Halloween happened to fall on the weekend we were in London, so after the show, before hitting the casino (Mr Associate ended up winning so he bought the after Casino pizza), we did a spot of people watching.  With clubs giving away free entry, free drinks and prizes for the 'Best Dressed' there were a lot of young adults proving they hadn't grown up yet (in spirit anyway, in body some of them were very brave wearing what they wore!)

No visit to any country is complete for me until I have sat on a bicycle.  What can I say, I love cycling.  So early the next morning Hubster was dragged out of bed and onto a Barclay's bike (although I think Londoner's call them something else).

As in Paris, these bikes can be found all around London's inner boundaries and you can hire and return them to various points about the city.  They are fabulous.  I had no idea you could do so much cycling in London!  I downloaded a map off the internet and, despite The Husbands initial protests (he always does that, no idea why!) we spent the morning thoroughly enjoying ourselves.  We rode our way over to the Borough Markets (with a couple of tiki tours down a few side streets on the way) to meet my niece and enjoy a pork roll and a pint.

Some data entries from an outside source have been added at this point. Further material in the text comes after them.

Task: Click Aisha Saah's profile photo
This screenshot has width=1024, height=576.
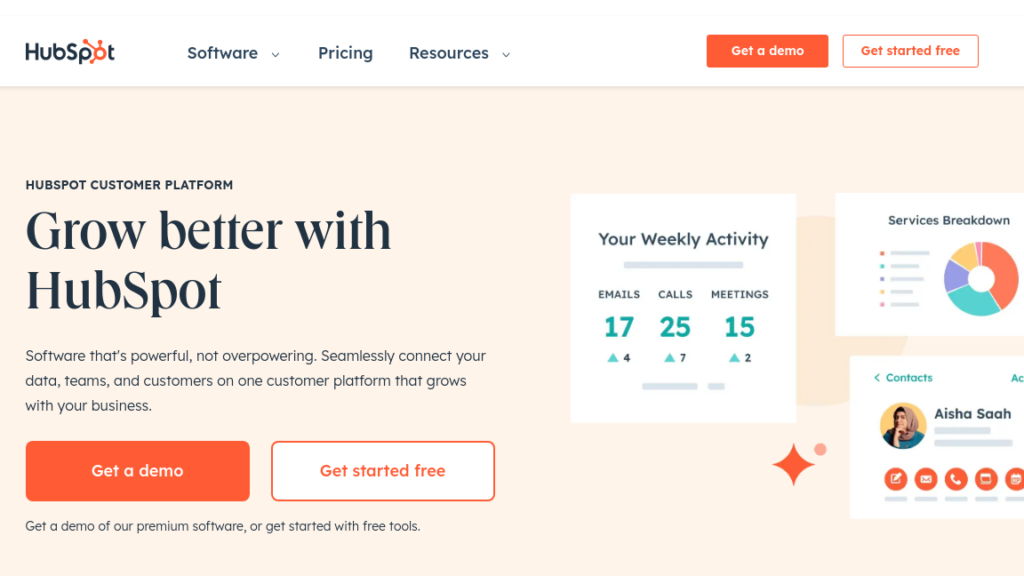Action: click(x=903, y=426)
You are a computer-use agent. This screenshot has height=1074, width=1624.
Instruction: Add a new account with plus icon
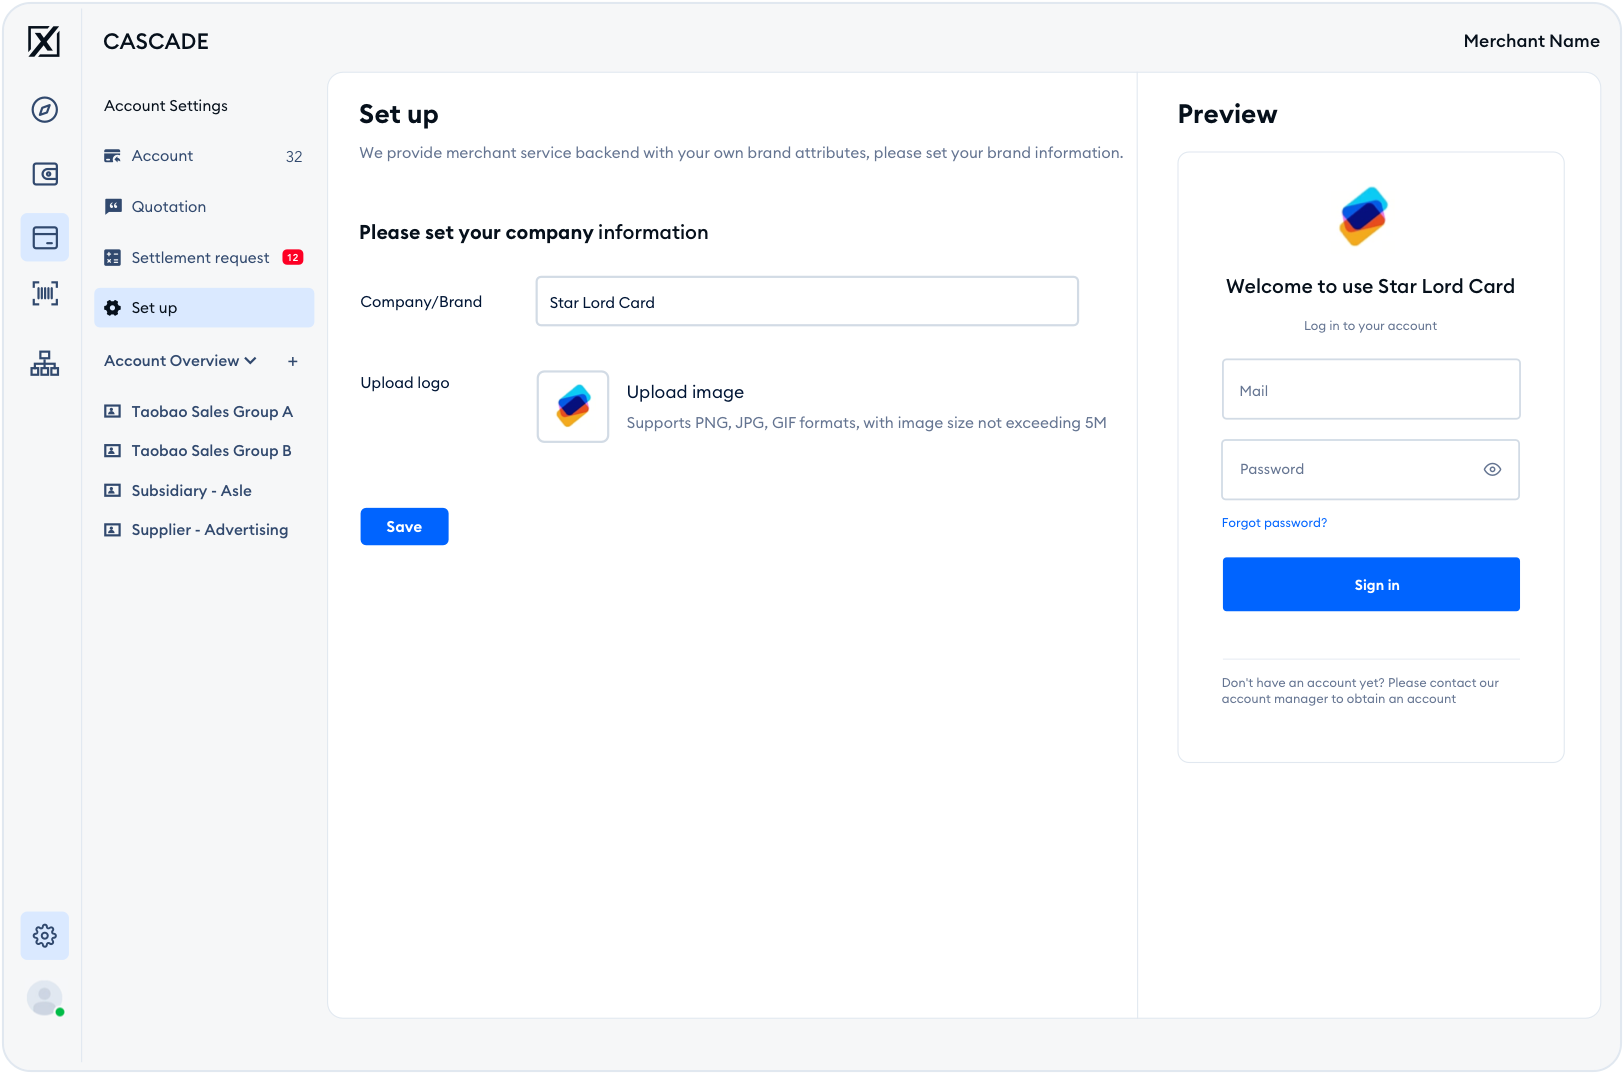[x=293, y=361]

This was our last day in London and we had one more visit out in London's outskirts, to an Aussie friend for dinner.  It took frikken ages to get there, we should've left an hour earlier than we did.  We had no idea London's outskirts were so far away!  We got over it once we caught up with James and his wife.  They have a nine month old baby who has just learned to maneuver himself around the floor, a bit like a mop really, and was an absolute cutey drooling and baby chatting his way around.  It was good to see them, and the journey back didn't seem nearly as long as the trip out.

That, in a rather long blogging nutshell, was my recent trip to London.  And like I said at the start, I loved it and am hoping a return stint isn't too far away.  I was reminded (at the end of our trip of course, isn't that always the way) that my cousin's son also lives in London, so will be putting 'getting in touch with whanau' on the return to London itinerary.